A labor contract shall be signed in writing in duplicate by an employer and employee. The employee is recommended to read the contract before signing it and keep one copy thereof.


A labour contract shall be:

a. signed for an indefinite period of time (no the mention of contract period)

b. signed for a definite period of time (with the mention of specific contract period)

An employer is free to fill the vacant or newly-created workplaces without competition or in another manner.

The procedure of filling vacant posts of employees of local self-governing bodies and other state (special) services is determined by other laws and legal acts.

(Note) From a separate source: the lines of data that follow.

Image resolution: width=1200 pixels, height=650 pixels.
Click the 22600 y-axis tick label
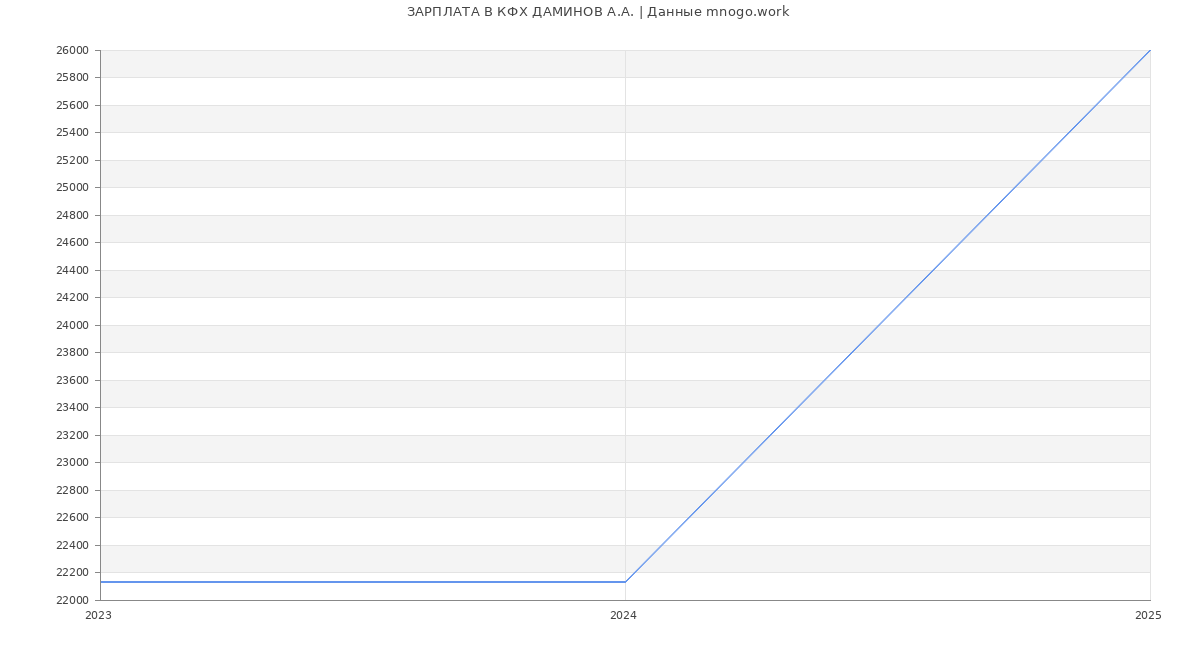pos(72,518)
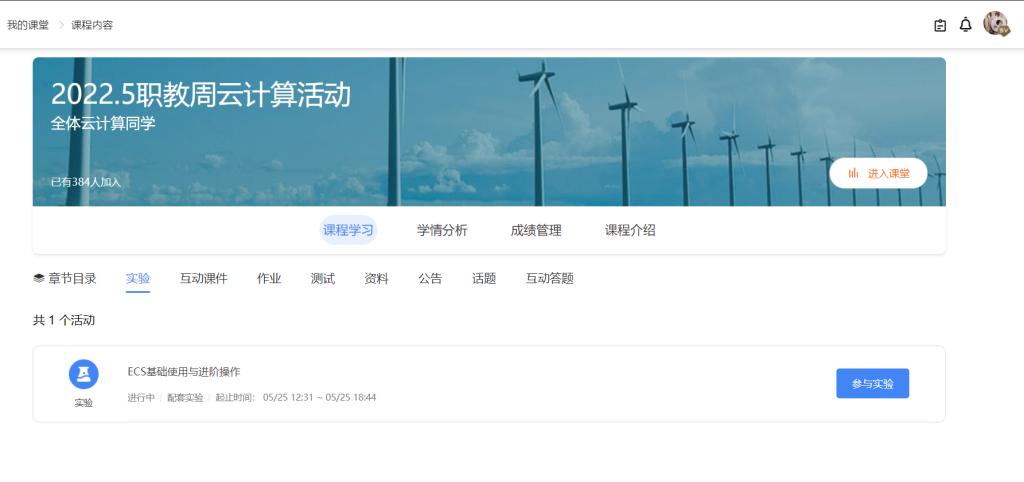This screenshot has width=1024, height=482.
Task: Select the 测试 sub-tab
Action: 322,279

An Employer shall be obligated to demand from the employee to submit the following documents for the conclusion of a contract with an employee:

a. identification document,

b. labour book (not required if it is his or her first employment or he or she is employed on job combination basis),

c. certificate of education or certificate for necessary qualification if the work is related to certain education or profession (pedagogics, medicine, turner’s job, driving etc.),

d. health reference

e. written consent of one of the parents if an employee is a minor of 14-16 years of age,

f. other documents specified by law or other normative acts.

An employer has no right to require that an employee produce such document which are not envisaged by law or other normative legal acts.

It is desirable that an employee produce a character reference, a letter of recommendation, as well as data or documents qualifying his or her preparation and their application.